Son nom n’est écrit nulle part sur la pochette entoilée de noir, son nom n’est écrit nulle part et pourtant on le devine partout, affleurant en filigrane dans la matière qui s’agite. Centredumonde a publié le mois dernier son nouvel et fracassant EP, dont l’énigmatique appellation, « Moteur étrange », placée au centre de la photographie, saisit déjà tous nos sens avant même qu’on plonge véritablement dedans.

D’une cohérence musicale implacable, le disque se décline en cinq titres nimbés d’une aura fatalement morose, à l’écriture âpre, -im-pertinente, sensible et désabusée, sans grandiloquence mais avec une précision et une justesse capables de trancher dans le vif des émotions. Tel un observateur naturaliste, Centredumonde analyse le monde de façon empirique, avec au final la volonté de livrer un objet musical sincère et spontané, « le reste, rien à foutre », pour reprendre ses propres mots. D’où cette patine sonore qui surprend et qui enrobe, ce souffle familier porté à notre oreille… Rapidement, la sensation de froid laisse place à une certaine forme de chaleur humaine, à un sentiment d’appartenance. Ainsi, la chanson inaugurale intitulée « Puisqu’il faut bien vivre » nous rappelle l’absurdité de l’existence, mais ce n’est plus un constat dramatique, c’est une respiration commune, une voix singulière presque réconfortante, Erèbe qui aurait décidé de nous faire une petite visite de courtoisie, accrochant au passage les bribes de notre redondante solitude. Et nous voici touchés, contaminés, reliés par une cosa mentale aussi sensuelle que mystérieuse.

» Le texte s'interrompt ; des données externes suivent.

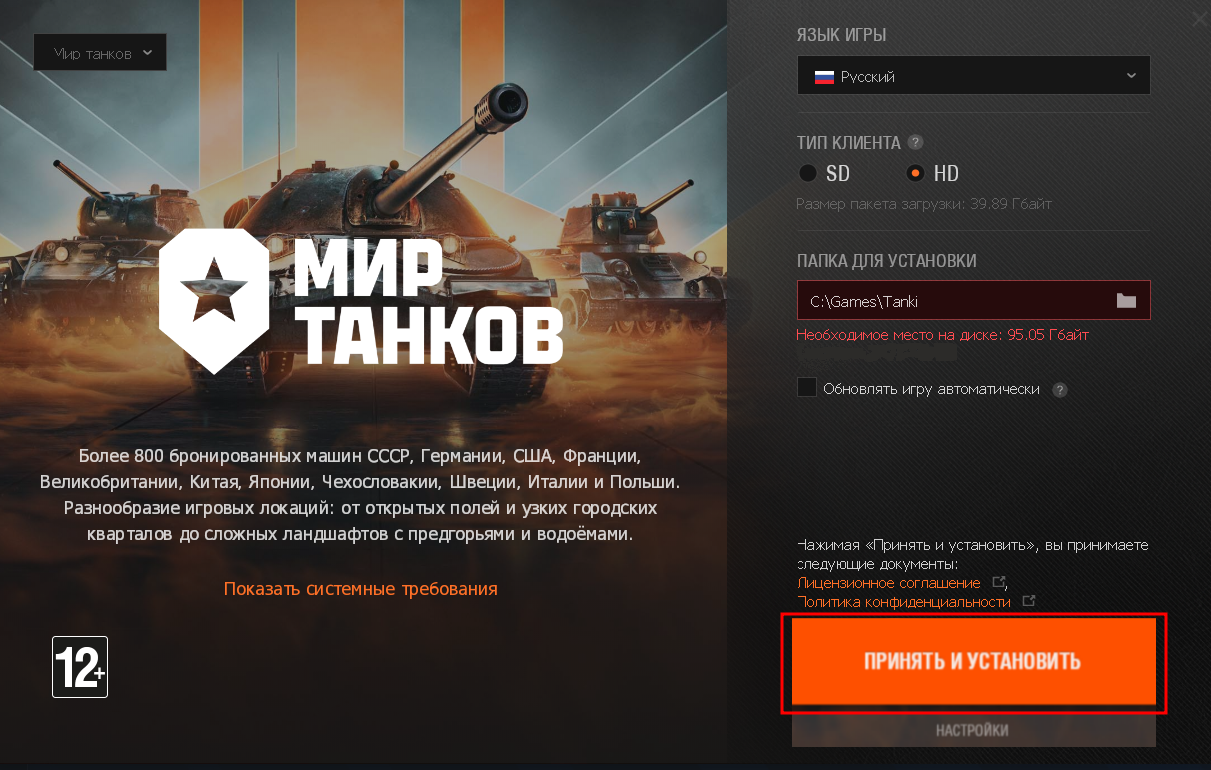Click the Russian flag icon in language selector

click(x=824, y=76)
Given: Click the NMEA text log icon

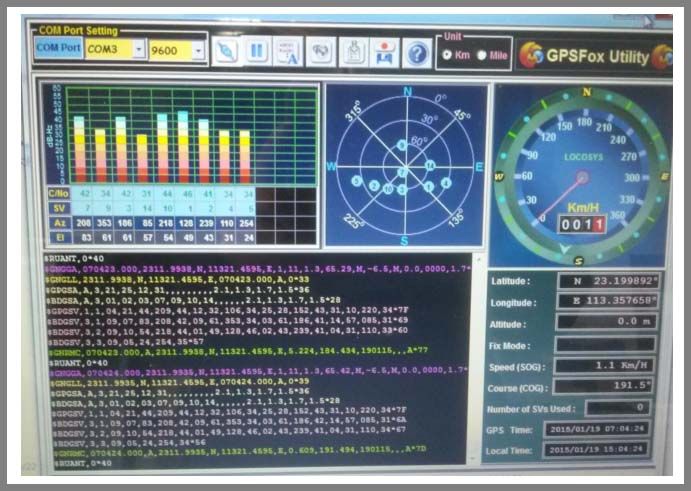Looking at the screenshot, I should tap(288, 51).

Son nom n’est écrit nulle part mais son nom est bien là, au centre de nos états d’âme, dessiné avec le sang, les tripes ou les dents, peu importe. Sans le savoir, sans même le vouloir, « Moteur étrange » nous fait réaliser qu’au cœur de la nuit la plus profonde, nous continuons d’avancer à l’aveugle et à l’unisson, ce qui sera toujours mieux que rien.